Who buys second-hand?
Three quarters of all motorcycles in use in Sweden are ten years old or older. It is mainly motorcycle owners with older motorcycles who buy used parts. When the warranty expires, many people do the servicing themselves. The high price for new parts or the lack of new parts are reasons why people choose second-hand. The need for used parts will not diminish. The SMC survey also shows that motorcycles are being scrapped rapidly in the dirt bike category and there are limited sets of parts compared to road bikes. They must rely largely on used parts.

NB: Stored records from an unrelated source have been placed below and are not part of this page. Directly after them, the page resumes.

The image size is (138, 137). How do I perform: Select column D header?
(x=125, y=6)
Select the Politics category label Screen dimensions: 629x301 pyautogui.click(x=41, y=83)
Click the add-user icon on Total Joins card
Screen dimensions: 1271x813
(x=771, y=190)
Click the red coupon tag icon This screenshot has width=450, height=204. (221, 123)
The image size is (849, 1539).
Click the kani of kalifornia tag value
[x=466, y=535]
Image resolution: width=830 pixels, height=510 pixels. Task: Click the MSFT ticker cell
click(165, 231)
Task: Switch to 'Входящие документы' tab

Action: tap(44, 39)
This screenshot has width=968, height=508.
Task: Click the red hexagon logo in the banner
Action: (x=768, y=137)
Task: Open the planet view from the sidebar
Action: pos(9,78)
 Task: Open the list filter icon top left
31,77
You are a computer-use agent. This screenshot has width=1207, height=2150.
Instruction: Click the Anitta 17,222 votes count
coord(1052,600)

Another large category of buyers is builders, where there are two categories: those who buy new parts and those who buy second-hand parts. The Swedish Vehicle Builder’s Association, SFRO, inspects between 100-150 rebuilt and amateur-built vehicles per year before they are finally approved for the registration. SFRO sees no problem with the use of used parts, they are often of high quality. Examples of commonly used parts on amateur and rebuilt vehicles are brakes, wheels and tanks. The used parts are bought partly through scrapyards and partly on swap meets. Availability of used parts is important for builders.

Europe’s End-of-Life Vehicles Directive
In Europe, there are rules on how to collect and scrap cars. Motorcycles and mopeds are excluded from the regulation, but a review of the End-of-Life Vehicles Directive is now underway, and discussions are to include them as well. The companies contacted by SMC responded that there is no room for increased bureaucracy and administration in this area. They don’t scrap that many motorcycles and if it gets too bureaucratic, they will stop doing it altogether. Nobody believes that this is good for the motorcycle community in the long run.

Keep motorcycles and mopeds out of the directive
SMC notes that the motorcycle community has been working on sustainable management of end-of-life vehicles for many years, long before sustainability became a buzzword and a political issue in Sweden and the EU. SMC also notes that there is no need to include motorcycles and mopeds in the End-Of-Life Directive. It risks reducing the reuse and recycling of scrapped motorcycles and mopeds if companies’ close operations due to increased bureaucracy.

Earlier the Finnish motorcyclists’ association SMOTO and Danish organisations DMC and MCTC – all members of FEMA – carried out a study on the level of reuse of powered two-wheeler parts. Click here for the article on Finland or here for the article on Danish recycling.

FEMA is of the opinion that motorcycles and other powered two-wheelers should not be included in a new directive (click here for FEMA’s full position).

If the European Commission does propose to include motorcycles and other powered two-wheelers in an End-of-life Vehicles Directive, FEMA would ask the Commission to ensure that the possibility of controlled in-house demolition remains possible (as part of a circular economy), either by including it in the Directive, or by allowing Member States to make their own rules and regulations for in-house demolition.

If the European Commission does propose to include motorcycles and other powered two-wheelers in an End-of-life Vehicles Directive, FEMA would ask the Commission to ensure that historic powered two-wheelers or powered two-wheelers of value to collectors or intended for museums, kept in a proper and environmentally sound manner, either ready for use or stripped into parts, do not fall within the scope of this Directive.

Inclusion of motorcycles in the scope of the directive could mean a serious threat to historical motorcycles. These bikes are especially dependent upon on available and affordable original spare parts to keep them in working order. And who wants to see oldtimers disappear into state approved demolishing facilities?